In dealing with customers, he saw there was a growing demand for a safer way to handle heavy tires, especially sprayer tires that are swapped so often.

“All tire handlers work basically the same way. We grab a tire from both sides and squeeze,” said Pigeon, who has a mechanical background including engineering work on sprint cars.

“The Tire Wrangler is my concept of how it should be done. I think we should have two arms on each side, spaced about a foot apart, to better stabilize the tire, instead of just one arm on each side. This gives you four gripping points with the outer circumference, or the bulge, held tightly between the two arms on each side. It also means you don’t need as much pressure to hold the tire.

“And I personally don’t like the idea of using teeth to grab a rubber lugged tire because of the risk you might damage the lugs.”

Pigeon said the Wrangler comes standard with a 12-volt motor with a chain reduction drive for rotating the tire 45 degrees each way to line up lug holes.

Easy rotation also let the operator gain a better gripping position on the tire if fenders are in the way, he added.

Although he doesn’t have the official weight rating yet, he figures it will easily lift about 2,500 pounds.

Pigeon has been building his patented Tire Wrangler for two years, selling about 50 units in that time, for a list price of $3,995.

He said that number of Wranglers is just about right for him. He continues to build the Agra Jack and a number of other tools.

“I’m just a one-man shop now, with a couple part time helpers,” he said.

“I had 25 employees at one time. I don’t ever want that headache again.”
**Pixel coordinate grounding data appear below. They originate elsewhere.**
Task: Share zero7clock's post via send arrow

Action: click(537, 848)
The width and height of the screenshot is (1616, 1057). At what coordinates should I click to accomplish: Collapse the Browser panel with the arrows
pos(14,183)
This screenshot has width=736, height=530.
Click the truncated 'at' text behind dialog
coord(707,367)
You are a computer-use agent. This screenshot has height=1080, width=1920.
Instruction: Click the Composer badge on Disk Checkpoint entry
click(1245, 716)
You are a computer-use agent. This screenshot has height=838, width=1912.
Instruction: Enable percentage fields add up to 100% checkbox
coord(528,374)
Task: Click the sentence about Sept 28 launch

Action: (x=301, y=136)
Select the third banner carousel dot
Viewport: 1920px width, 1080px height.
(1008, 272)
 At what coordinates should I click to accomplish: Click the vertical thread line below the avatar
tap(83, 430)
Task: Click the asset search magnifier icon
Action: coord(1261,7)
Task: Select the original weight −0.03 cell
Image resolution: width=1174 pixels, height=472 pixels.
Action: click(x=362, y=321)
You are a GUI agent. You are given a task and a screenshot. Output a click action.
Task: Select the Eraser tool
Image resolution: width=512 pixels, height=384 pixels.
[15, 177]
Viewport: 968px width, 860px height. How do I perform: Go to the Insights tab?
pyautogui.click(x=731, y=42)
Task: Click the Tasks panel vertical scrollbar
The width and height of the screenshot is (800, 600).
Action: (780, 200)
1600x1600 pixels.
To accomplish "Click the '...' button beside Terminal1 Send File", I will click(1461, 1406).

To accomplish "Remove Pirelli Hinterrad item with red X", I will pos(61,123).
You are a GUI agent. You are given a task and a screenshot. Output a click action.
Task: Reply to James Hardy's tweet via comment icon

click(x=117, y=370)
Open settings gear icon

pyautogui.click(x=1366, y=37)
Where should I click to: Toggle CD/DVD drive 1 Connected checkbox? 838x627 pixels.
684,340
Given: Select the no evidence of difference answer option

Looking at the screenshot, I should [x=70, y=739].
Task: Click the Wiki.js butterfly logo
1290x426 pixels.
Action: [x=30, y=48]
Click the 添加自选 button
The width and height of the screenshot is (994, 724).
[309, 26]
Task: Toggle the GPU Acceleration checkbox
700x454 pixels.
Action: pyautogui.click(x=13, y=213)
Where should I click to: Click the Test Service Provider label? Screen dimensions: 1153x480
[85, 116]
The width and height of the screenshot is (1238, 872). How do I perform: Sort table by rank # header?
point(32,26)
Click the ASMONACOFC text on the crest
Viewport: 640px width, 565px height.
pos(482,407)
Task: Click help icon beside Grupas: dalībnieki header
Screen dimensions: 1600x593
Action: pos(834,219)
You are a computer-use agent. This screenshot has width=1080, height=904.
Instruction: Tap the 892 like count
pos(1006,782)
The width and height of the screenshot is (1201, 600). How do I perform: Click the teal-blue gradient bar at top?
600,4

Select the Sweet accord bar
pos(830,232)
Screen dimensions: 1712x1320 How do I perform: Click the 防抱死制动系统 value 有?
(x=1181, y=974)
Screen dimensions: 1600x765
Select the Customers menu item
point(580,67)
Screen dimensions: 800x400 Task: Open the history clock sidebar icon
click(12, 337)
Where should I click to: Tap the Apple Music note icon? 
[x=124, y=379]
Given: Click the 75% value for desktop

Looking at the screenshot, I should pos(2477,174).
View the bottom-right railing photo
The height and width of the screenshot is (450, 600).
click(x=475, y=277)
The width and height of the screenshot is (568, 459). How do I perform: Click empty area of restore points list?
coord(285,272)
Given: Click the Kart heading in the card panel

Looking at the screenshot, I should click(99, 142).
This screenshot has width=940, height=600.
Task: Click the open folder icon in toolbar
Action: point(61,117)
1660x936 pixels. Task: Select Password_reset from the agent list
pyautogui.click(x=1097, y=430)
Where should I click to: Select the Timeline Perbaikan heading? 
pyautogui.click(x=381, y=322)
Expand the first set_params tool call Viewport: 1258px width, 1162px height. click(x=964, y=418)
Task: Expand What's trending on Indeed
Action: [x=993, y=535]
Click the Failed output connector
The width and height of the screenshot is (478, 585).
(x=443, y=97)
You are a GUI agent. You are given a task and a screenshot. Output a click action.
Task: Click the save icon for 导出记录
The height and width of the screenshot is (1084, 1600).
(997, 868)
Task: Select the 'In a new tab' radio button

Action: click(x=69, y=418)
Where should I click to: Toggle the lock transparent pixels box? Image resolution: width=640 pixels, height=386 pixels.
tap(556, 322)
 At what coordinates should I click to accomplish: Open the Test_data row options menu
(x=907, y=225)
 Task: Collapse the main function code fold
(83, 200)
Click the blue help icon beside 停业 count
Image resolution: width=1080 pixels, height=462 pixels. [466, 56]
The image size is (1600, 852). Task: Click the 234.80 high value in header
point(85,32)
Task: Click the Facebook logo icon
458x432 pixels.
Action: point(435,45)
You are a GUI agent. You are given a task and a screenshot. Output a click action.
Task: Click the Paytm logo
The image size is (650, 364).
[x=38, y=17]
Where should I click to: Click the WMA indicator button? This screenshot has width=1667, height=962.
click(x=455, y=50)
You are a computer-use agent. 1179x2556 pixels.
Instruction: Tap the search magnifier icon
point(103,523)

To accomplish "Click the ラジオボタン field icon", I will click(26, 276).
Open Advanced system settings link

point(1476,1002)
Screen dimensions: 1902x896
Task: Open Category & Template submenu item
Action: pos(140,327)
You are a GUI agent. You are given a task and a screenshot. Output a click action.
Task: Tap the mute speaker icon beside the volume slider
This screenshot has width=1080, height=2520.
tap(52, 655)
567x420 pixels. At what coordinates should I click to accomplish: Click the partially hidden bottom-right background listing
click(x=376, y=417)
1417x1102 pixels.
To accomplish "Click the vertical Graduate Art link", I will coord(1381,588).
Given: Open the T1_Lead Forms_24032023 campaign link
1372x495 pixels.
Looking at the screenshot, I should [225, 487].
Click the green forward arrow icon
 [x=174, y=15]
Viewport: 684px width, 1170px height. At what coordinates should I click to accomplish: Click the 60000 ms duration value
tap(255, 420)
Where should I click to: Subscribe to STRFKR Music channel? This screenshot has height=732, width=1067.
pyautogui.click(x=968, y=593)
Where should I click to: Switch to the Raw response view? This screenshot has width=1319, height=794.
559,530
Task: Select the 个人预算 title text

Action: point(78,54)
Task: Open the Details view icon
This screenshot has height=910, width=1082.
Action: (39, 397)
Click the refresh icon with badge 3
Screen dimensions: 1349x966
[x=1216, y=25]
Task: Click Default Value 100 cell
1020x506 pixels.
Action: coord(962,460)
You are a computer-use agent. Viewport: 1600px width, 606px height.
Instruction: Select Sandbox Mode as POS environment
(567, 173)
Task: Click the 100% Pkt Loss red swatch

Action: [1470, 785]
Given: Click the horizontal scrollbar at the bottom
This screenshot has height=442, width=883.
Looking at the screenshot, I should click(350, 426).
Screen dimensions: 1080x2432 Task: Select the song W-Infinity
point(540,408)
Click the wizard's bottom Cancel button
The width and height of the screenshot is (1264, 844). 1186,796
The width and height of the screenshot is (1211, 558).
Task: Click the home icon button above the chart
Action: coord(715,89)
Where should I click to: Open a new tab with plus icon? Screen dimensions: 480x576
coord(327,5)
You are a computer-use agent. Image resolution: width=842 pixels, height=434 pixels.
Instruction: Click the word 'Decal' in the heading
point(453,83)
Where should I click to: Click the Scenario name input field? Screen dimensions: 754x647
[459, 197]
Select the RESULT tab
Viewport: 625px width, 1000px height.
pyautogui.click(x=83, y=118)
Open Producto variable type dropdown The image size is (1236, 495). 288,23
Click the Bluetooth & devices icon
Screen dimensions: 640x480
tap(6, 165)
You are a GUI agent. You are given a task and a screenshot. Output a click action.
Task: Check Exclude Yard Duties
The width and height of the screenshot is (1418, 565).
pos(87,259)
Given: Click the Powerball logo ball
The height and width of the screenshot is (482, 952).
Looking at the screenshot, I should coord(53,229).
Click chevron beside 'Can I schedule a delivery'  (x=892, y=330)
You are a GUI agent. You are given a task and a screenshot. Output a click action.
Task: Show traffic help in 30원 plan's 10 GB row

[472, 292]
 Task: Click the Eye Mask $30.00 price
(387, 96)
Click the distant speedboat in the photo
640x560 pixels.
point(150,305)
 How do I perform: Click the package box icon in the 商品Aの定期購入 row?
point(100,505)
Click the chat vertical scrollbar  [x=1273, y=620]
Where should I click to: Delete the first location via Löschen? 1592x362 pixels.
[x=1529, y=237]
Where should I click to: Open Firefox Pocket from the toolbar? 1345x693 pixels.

The Sur-Squeeze is a new product from MDS Manufacturing in Parkston, South Dakota. With a lifting capacity of 4,400 lb., the Sur-Squeeze has a considerably higher weight rating than the Tire Jogger or Tire Wrangler.

With a working weight of 954 lb., it is also 200 lb. heavier than other tire machines.

MDS said it has Sur-Squeeze mounting kits for more than 90 different loaders built since 1960.

The Sur-Squeeze lists for $4,850 without a mounting kit. Most mounting kits cost about $1,000.